> Short problem: Rewrite the data from the line containing "Click faint text" down to the line containing "(x=493, y=428)", replacing "Single parent" with "Two parent" and leaving everything else unchanged.
##############################
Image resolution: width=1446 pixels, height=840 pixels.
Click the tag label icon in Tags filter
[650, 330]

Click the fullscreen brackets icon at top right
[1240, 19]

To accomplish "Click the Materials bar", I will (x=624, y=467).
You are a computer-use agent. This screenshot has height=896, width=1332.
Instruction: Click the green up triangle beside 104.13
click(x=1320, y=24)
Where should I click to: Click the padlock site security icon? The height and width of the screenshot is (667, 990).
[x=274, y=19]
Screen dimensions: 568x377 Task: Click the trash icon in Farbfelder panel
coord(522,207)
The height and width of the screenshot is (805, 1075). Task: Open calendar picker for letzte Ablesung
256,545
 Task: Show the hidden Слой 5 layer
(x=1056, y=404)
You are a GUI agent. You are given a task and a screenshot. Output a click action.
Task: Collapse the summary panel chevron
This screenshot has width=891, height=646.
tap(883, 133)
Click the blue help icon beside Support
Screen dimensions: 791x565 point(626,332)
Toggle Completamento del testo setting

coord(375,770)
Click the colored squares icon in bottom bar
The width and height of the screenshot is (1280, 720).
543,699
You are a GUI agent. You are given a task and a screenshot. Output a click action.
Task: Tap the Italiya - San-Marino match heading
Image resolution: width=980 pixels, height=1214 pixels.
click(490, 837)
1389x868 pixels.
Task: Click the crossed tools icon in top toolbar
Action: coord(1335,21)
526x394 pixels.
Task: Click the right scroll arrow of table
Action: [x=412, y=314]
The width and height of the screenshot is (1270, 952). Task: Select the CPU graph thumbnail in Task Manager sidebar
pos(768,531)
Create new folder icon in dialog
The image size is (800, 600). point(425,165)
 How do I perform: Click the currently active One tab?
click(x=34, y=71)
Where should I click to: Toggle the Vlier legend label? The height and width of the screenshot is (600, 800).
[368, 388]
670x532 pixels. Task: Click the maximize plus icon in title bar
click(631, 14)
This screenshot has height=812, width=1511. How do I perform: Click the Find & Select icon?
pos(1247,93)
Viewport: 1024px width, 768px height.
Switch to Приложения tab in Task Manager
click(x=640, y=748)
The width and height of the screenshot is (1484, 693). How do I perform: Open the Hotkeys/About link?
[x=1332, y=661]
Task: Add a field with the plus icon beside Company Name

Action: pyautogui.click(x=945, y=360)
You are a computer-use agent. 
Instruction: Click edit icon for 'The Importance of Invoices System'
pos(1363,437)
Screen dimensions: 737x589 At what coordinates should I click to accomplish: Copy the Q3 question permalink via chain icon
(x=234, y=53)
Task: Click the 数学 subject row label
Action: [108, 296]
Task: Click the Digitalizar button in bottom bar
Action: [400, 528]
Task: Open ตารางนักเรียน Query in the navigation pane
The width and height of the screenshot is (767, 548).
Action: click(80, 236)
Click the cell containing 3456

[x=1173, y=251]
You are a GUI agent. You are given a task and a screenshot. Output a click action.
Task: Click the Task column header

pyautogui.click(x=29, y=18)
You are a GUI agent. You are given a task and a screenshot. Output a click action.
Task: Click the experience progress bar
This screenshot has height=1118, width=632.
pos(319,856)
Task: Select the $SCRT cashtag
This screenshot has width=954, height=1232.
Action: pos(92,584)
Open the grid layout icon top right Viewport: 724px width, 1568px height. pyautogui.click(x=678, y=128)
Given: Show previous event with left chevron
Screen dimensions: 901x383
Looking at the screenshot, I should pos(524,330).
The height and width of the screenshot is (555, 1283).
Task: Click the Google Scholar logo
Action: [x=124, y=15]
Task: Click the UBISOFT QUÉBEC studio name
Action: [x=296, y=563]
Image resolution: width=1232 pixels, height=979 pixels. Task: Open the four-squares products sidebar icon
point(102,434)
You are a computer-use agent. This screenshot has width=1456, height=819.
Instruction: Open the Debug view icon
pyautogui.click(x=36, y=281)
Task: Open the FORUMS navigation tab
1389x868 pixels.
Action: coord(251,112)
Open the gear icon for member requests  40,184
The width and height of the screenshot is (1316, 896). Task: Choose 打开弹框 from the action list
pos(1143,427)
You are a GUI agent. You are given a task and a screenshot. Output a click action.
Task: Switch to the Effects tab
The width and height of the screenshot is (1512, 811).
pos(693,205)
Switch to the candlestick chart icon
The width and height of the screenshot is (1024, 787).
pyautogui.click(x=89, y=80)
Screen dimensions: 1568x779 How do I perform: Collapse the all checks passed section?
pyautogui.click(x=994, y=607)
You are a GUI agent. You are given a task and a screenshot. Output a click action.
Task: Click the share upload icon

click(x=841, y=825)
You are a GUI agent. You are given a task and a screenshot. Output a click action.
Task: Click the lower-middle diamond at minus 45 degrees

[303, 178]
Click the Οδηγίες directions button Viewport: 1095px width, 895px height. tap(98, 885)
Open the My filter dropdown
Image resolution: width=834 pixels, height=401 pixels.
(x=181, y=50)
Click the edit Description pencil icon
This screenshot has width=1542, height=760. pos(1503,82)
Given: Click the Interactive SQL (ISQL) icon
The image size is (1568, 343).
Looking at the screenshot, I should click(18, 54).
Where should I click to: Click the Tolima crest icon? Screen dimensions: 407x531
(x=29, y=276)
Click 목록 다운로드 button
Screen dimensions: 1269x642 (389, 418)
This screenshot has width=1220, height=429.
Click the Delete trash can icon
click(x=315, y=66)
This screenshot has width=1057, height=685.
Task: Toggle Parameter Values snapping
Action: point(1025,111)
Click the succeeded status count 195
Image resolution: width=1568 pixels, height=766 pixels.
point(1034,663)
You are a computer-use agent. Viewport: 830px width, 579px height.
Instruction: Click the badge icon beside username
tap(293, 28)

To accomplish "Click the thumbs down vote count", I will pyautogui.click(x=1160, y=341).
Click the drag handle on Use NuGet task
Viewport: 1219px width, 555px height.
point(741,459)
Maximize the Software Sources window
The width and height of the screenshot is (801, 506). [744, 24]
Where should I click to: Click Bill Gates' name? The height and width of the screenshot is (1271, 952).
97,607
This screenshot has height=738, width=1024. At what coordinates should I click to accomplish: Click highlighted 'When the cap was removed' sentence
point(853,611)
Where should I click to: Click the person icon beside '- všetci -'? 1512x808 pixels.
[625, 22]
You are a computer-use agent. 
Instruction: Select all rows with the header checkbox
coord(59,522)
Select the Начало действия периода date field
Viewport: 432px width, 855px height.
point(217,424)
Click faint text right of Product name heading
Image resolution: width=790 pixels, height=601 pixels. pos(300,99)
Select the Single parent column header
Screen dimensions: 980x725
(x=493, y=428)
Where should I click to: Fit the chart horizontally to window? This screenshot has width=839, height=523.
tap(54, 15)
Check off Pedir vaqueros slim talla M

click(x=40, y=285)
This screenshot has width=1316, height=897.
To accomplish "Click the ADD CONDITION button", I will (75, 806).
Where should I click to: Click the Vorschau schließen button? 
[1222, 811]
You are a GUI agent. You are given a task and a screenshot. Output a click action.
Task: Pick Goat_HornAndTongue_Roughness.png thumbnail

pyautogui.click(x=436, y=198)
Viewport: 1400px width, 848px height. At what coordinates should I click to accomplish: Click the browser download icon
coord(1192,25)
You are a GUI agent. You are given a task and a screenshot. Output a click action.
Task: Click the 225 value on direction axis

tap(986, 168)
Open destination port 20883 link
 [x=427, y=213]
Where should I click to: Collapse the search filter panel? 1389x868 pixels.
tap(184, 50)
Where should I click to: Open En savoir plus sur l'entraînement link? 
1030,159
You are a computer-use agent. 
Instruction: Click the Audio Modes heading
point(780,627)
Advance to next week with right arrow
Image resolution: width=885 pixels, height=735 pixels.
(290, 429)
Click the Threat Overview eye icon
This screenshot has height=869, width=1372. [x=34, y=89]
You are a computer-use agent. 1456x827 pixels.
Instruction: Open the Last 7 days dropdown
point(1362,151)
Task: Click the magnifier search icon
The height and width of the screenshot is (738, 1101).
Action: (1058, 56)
##############################
> Answer to this task:
Click faint text right of Product name heading
Image resolution: width=790 pixels, height=601 pixels. pos(300,99)
Select the Two parent column header
Screen dimensions: 980x725
(x=493, y=428)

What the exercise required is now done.